Sisi lain pinjol: Dana produktif yang bantu UMKM

Tak hanya pinjaman konsumtif, pinjol juga membantu UMKM ekspansi bisnis.

Ilustrasi Alinea.id/Aisya Kurnia.

Platform financial technology (fintech) peer to peer (P2P) lending mulai dikenal sejak lima tahun terakhir. Namun, P2P lending yang lebih dikenal pinjaman online atau pinjol seringkali mendapat citra negatif.

Pinjaman online lewat platform fintech selama ini memang dikenal kontroversial. Bagaimana tidak, bunganya yang tinggi dan penagihan yang tidak manusiawi kerap membuat nasabah frustasi, bahkan hingga bunuh diri. Padahal, beberapa platform fintech P2P lending tersebut adalah ilegal alias tidak terdaftar di Otoritas Jasa Keuangan (OJK). 

Menurut perencana keuangan Lolita Setyawati awal mula inovasi fintech P2P lending sebenarnya adalah untuk membantu UMKM melebarkan usahanya dengan pinjaman produktif yang cepat dan tidak rumit. “Tapi masyarakat sekarang lebih (menggunakan pinjol) ke konsumtif mungkin karena gaya hidup akhirnya tergoda untuk hal-hal seperti itu dan membuat konotasi negatif,” katanya, di Jakarta beberapa waktu lalu.

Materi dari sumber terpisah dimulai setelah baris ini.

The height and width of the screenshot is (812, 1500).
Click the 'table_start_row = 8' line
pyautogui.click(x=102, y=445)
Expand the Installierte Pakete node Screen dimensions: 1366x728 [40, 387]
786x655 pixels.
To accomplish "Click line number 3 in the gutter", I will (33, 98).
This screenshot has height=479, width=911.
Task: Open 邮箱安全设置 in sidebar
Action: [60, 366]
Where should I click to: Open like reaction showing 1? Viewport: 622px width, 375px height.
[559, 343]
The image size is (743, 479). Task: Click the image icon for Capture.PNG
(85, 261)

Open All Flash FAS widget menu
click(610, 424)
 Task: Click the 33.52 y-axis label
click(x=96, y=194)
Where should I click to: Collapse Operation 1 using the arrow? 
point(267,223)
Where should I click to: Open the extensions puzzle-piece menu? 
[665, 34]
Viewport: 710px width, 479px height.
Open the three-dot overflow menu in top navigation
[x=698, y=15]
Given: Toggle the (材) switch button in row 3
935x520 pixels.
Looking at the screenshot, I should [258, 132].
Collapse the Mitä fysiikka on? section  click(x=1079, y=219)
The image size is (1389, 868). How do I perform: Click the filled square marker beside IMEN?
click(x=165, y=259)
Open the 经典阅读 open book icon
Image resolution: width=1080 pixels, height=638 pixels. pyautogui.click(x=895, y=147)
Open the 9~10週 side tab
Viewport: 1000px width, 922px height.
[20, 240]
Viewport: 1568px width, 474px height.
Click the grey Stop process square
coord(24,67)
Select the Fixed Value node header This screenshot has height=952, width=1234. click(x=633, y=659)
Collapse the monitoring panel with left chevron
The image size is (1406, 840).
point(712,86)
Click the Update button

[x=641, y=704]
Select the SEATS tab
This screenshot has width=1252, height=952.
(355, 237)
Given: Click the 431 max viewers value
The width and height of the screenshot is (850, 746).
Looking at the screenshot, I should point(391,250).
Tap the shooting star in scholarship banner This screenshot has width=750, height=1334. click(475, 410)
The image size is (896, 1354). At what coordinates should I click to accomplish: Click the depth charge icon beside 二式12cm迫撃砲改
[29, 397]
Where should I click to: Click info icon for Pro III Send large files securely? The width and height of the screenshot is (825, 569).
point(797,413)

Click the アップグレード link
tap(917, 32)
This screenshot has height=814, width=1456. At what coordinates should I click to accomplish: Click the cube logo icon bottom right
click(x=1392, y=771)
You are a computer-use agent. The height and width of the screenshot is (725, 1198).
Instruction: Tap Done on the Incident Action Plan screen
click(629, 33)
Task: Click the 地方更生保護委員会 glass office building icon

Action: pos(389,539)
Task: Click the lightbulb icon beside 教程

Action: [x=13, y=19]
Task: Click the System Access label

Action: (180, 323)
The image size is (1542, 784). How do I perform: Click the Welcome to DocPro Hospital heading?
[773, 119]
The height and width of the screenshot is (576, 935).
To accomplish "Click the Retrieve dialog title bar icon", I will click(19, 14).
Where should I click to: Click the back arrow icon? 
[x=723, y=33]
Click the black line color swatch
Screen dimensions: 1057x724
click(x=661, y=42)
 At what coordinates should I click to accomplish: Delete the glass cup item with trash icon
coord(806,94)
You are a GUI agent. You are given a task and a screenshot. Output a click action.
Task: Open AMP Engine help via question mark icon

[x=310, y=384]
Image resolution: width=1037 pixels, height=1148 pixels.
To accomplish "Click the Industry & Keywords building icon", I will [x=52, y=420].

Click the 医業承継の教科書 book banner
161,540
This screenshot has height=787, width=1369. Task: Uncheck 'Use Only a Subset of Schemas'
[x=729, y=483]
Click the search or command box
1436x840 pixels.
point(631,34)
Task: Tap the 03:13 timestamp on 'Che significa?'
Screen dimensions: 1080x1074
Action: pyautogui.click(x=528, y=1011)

Dia menuturkan awal pembentukan platform fintech P2P lending untuk membantu UMKM agar produk dalam negeri lebih berkembang dibanding produk luar negeri. “Tapi karena kebutuhan masyarakat butuh konsumtif akhirnya ditambah lah untuk konsumtif, mungkin karena literasi masyarakat kurang dikiranya untuk konsumsi aja,” bebernya.

Meski lebih mudah dan cepat, UMKM yang ingin mengajukan pinjaman ke P2P lending pun harus memenuhi berbagai persyaratan.  Utamanya, UMKM harus memiliki pencatatan keuangan atau laporan keuangan yang lengkap dan rapi. Kemudian, plafon atau nilai pinjaman, jangka waktu, serta bunga akan disesuaikan dengan hasil analisis laporan keuangan UMKM.